While the GPS will still measure distance in straight lines, the more way points the better the actual distance measurements.

Hope some of you GPS experts will jump in here.

I understand after running a river some GPS units save a track of the actual trip. I do not know how or if this track can be converted to waypoints, maybe someone out there can explain this.


----------



## Randaddy (Jun 8, 2007)

I use the cheapest black and white option that has an odometer and calculates speed. It also shows a simple black line for your path. You can find them on eBay for $50. This, in a clear Pelican, on top of my map, which is also in a rigged waterproof case, is everything you need and more in my opinion. I recommend a unit that takes AA batteries too.

You're bringing a guidebook or map anyway.


----------



## verendus (Nov 4, 2012)

I use Garmin Oregon 450 and it has been invaluable tool for camping, fishing, exploring.

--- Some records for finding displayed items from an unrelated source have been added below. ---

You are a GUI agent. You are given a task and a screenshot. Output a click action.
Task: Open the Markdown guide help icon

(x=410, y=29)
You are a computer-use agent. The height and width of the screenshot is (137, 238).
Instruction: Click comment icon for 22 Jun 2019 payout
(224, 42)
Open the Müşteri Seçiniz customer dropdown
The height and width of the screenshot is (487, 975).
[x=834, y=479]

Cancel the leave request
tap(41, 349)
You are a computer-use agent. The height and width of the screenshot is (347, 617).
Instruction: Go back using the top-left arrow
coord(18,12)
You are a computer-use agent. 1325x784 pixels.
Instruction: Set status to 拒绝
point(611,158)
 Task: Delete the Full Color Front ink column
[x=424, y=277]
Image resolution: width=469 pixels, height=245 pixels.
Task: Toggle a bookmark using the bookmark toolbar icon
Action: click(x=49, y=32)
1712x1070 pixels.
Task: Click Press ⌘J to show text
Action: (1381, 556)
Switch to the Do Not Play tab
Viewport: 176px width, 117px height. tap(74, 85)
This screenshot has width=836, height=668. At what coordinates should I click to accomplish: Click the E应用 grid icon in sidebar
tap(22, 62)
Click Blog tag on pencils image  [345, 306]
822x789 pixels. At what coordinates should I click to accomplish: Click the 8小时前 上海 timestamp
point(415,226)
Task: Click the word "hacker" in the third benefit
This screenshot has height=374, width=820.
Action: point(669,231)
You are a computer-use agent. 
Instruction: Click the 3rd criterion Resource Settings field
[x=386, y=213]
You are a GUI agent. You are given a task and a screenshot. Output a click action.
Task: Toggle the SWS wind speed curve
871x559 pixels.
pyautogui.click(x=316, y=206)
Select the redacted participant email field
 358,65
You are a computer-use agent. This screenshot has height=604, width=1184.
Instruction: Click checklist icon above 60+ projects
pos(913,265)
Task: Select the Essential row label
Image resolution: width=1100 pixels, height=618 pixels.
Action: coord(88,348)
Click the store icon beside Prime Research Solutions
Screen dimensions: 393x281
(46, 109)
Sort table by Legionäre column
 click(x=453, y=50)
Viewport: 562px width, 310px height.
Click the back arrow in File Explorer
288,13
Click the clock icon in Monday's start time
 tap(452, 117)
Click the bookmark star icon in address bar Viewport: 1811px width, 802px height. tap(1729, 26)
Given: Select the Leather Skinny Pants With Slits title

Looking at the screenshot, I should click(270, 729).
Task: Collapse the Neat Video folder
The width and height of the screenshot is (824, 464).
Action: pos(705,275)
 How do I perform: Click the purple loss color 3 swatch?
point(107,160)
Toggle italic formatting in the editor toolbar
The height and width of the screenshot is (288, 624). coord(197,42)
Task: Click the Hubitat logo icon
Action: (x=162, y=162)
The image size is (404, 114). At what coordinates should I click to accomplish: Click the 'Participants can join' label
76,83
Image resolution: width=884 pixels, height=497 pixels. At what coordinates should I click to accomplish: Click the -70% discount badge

The unit is waterproof and built like a tank. You can pick these up from REI once or twice a year for around $250.


----------



## RutRow (Apr 21, 2011)

*gramin 76cs and montana*

Owned both, the 76 have used for 5 years very water proof and durable unit. the Montana is has a larger screen only used for this year.

Finding campspots on the river it is great use. Not always easy to identify the camps from guide books. The major runs have many waypoints for camps, rapids and places of intrest. Biggest thing dont get too dependent on the GPS if it was to get lost or breakdown (its really easy to rely on it to much),


----------



## salmonjammer (Dec 14, 2011)

*eTrex*

I have a garmin eTrex. I have the Washington/Oregon map on mini SD and the Idaho/Montana/Wyoming on another. They are Great. It not only shows exactly where you are, it names all creeks, most rapids. With a little work you can pre-program in camp sites, by looking them up in advance on USGS web site, getting coordinates, and adding them in as way points. We have used it on the Middle Fork, Main and Lower Salmon. Only problem I have is it only shows one side of river on Snake, depending on which SD card I have in. Great for hunting also.


----------



## rbrain (Aug 30, 2010)

I use the Garmin 60csx. Most all newer ones though will accept GPX files wich you can download from a variety of river beta sites. I usually load the map for the multi-day area I'll be floating and then upload the gpx file to it and have all my camps, rapids, access points and POI's laid out on top of the topo maps.


----------